§ **YOUR INSTRUCTIONS**:
Continue the article about a shortened 50-game MLB season, picking up right after its final sentence.

§ **EXTRACT TO READ**:

MLB will soon exercise its power to impose a regular-season schedule for 2019, widely rumored to be 50-games. A look back at 2019 says foul ball – not fair.
MLB has the players waving a white flag. Soon, Commissioner Manfred will announce a schedule for the 2020 seasons, with reporting dates for players, the final terms of the pro-rated salary structure, and an expanded 16-team playoffs schedule.
Our high-school math taught us that 50 is about one-third of a typical MLB season of 162 games or an incomplete sample of a full season.
But that’s what we’ll have, and it occurred to me it might be revealing to look back at the 2019 season to establish the effect and, more significantly, the validity of a shortened season.
So with that, I have moved the 2019 Opening Day calendar forward sixty days, providing for postponements and off days from April 1, 2019 to May 21, the rough equivalent for each team having playing played 50 games from the starting gate.
Following are the National League Overall Standings fifty games from “Opening Day”:

As baseball fans know, this snapshot did not prevail when the 2019 season labored on for another 110+ games, and the final standings looked much different. But if a 50-game season were in play as it is today:
- The Atlanta Braves overcame the Phillies, who faded quickly and were left behind with no one to dance with when the playoffs began.

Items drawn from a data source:
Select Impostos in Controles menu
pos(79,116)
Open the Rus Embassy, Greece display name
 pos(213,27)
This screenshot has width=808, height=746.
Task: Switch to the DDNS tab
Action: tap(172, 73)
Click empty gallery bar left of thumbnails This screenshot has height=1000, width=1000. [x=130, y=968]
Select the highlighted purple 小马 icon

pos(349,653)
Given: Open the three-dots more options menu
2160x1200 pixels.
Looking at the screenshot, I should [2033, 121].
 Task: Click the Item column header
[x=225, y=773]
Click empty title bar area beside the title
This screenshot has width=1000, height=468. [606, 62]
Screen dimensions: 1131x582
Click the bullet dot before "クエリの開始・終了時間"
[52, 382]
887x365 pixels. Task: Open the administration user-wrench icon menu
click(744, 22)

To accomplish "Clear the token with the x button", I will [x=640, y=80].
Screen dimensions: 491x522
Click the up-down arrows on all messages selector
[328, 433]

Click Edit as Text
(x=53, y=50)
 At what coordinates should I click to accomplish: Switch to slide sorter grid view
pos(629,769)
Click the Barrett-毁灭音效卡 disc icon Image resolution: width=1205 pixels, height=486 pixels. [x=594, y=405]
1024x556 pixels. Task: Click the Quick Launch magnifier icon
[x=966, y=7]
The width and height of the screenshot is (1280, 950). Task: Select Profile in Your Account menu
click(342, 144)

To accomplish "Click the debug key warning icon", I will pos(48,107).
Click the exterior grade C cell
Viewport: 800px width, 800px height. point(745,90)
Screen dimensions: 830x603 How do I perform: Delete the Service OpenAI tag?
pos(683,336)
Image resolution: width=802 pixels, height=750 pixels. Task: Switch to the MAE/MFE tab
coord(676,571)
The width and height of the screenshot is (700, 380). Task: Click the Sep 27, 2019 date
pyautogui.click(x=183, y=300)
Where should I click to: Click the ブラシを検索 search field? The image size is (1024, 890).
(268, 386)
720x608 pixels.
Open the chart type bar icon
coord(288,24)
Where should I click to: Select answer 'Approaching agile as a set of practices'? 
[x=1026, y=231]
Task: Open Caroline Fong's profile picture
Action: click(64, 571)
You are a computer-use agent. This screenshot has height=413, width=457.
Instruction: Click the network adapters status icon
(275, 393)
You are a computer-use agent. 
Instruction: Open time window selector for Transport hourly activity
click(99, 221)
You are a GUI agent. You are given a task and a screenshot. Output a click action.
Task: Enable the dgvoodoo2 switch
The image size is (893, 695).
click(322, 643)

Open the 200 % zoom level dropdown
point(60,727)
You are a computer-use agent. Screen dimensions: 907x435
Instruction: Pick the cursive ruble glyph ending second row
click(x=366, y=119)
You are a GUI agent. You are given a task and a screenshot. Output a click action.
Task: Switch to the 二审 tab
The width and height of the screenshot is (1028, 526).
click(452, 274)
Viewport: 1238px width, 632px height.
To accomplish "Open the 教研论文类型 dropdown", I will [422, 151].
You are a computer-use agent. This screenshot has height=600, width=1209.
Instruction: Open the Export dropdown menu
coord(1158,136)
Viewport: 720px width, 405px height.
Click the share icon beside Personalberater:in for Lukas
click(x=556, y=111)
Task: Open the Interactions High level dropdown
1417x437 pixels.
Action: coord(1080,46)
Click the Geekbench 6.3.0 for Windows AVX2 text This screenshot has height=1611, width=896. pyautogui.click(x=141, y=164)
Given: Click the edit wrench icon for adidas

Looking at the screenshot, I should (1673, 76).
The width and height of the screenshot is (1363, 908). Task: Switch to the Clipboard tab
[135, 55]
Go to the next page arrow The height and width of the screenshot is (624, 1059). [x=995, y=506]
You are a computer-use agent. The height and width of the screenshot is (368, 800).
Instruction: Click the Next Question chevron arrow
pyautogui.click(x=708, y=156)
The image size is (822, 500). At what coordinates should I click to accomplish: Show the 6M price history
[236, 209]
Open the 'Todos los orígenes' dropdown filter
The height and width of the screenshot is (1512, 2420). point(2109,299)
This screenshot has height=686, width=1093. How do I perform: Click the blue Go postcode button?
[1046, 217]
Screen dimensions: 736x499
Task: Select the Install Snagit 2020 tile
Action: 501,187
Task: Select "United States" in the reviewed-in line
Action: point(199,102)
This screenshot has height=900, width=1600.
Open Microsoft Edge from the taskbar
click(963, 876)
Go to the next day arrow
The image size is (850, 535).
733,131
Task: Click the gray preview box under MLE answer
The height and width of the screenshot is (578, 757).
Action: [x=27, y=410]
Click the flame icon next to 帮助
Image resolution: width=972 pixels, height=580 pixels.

§ **TASK ANSWER**:
- The Washington Nationals, the eventual winners of the 2019 World Series, would not have made the cut as a qualifying team under the rules we’ll be playing by in 2020.
- The Pittsburgh Pirates, who came out of the gate as a .500 team and a playoff qualifier in 2020, would finish where they belonged – in last place with a woeful .393 winning percentage.
- The Chicago Cubs, the three-seed in the playoffs, as shown above, would also fall by the wayside finishing well off the mark for the 2019 postseason.
- Meanwhile, the St. Louis Cardinals, out of the playoffs after a fifty-game schedule, rose to the top of the N.L. Central after a “normal” regular season was completed.
Do we want this aberration? MLB owners don’t seem to care less. All they see is the television money coming their way from postseason television contracts – before the projected next wave of the coronavirus hits.
MLB: Individual Stats That Won’t Matter
Do we want to know that Tim Anderson, the eventual Batting Champion in the American League with an average of .335 hit .280 in May before he caught fire?
Or that Jacob deGrom was 4-7 in the first half of 2019, before settling in to capture his second consecutive Cy Young, finishing 9-1, with a minuscule 1.44 ERA?
Or that Stephen Strasburg was 5-5 on May 21, 2019, and that he would finish at 18-6 as a dominant performer in the postseason for the Washington Nationals.
Baseball for the sake of baseball is not baseball. A fifty-game “season” skews team and individual results dramatically, calling into question the validity of all results, including the crowning of a World Series champion.
MLB Owners: Their Real Fear
Yesterday, Commissioner Rob Manfred did a one-eighty on his claim there is a 100% chance there will be major league baseball in 2020. This completely dissolves any credibility he had left, but it also paves the way for something else.

That is to cancel the entire season simply, an option Manfred has carefully kept veiled until recently.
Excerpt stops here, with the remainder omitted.